Las sentencias no las dictan los ciudadanos espoleados por una instintiva repulsa y por una justificada indignación ante un hecho gravemente ofensivo al más elemental sentido de justicia. La imagen de cinco salvajes agrediendo físicamente a una joven, usándola como un simple objeto para satisfacer desatados impulsos libidinosos, provoca asco y repugna la conciencia social.

Y aun así, en un Estado de Derecho la culpabilidad y la pena correspondiente al delito cometido la determinan, única y exclusivamente, los tribunales. Son los jueces los encargados de aplicar la ley (esa sí, fruto de la voluntad popular) y de dictar la sentencia. Y este principio, entraña misma de la democracia, no admite excepciones.
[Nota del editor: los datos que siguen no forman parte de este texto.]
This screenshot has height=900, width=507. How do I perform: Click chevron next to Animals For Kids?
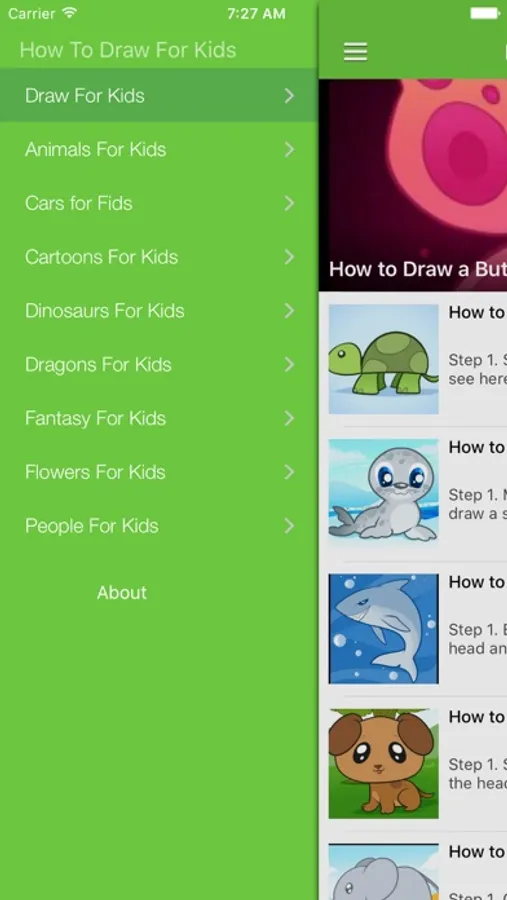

Las sentencias no las dictan los medios de comunicación, ni las redes sociales. La crucial función que les corresponde en una sociedad libre y abierta, no es ésa precisamente. En un Estado democrático, la justicia no se imparte con base en los titulares de la prensa, ni en los truculentos sucesos que abren los informativos de las emisoras de radio o los de las cadenas de televisión; ni tampoco se dictan con base en la opinión de los trending topic de Twitter. Solo de los hechos (demostrados con pruebas en el juicio) y de la correcta aplicación de la ley, por los tribunales, brota la justicia legal, la única al alcance de una sociedad civilizada. Y este principio, tampoco admite excepciones.
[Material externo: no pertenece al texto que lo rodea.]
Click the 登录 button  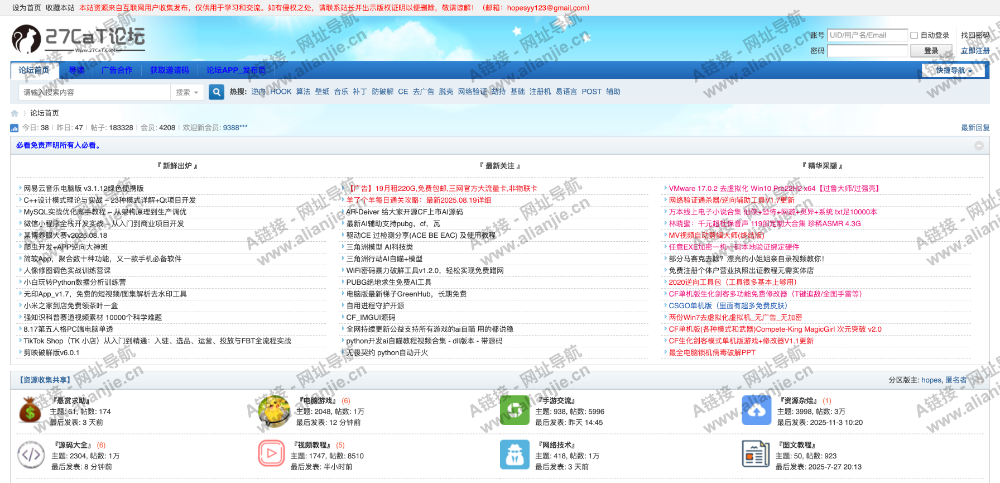[932, 50]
Las sentencias no las dictan los líderes políticos, ni los que persiguen el rédito electoral excitando los instintos, y con ataques irresponsables a nuestro sistema de justicia penal; ni los que, asustados por las encuestas y por la lógica reacción social, buscan el voto proponiendo una inmediata reforma de la legislación («en semanas»), despreciando conscientemente el axioma de política criminal que desaconseja cambiar la ley mientras arden las pasiones; lo que propone el Gobierno no es legislar en caliente, sino legislar (así en esto, como en la extensión de la prisión permanente) en pleno incendio.

Sí, ya lo sé: escribo obviedades. Como advirtiera André Gide, todo está dicho, pero como nadie escucha hay que repetirlo todo cada mañana.

Así, pues, conviene repetir que, en un Estado democrático, las sentencias son revisadas y, en su caso, corregidas por los órganos superiores. Esta, que hoy conmociona a la sociedad, todavía habrá de ser sometida al control y al raciocinio jurídico del TSJ de Navarra y al del Tribunal Supremo.

Aguardar a la decisión final de los jueces, es lo propio de una sociedad madura.

A quienes nos representan (ya soy viejo, y creo que los políticos sí nos representan), cabe pedirles algo de mesura en las críticas a un Poder del Estado (una pizca de rigor, tampoco sobraría), y prudencia en la reforma.

No es buena idea intentar apagar la hoguera cubriéndola con el papel del BOE.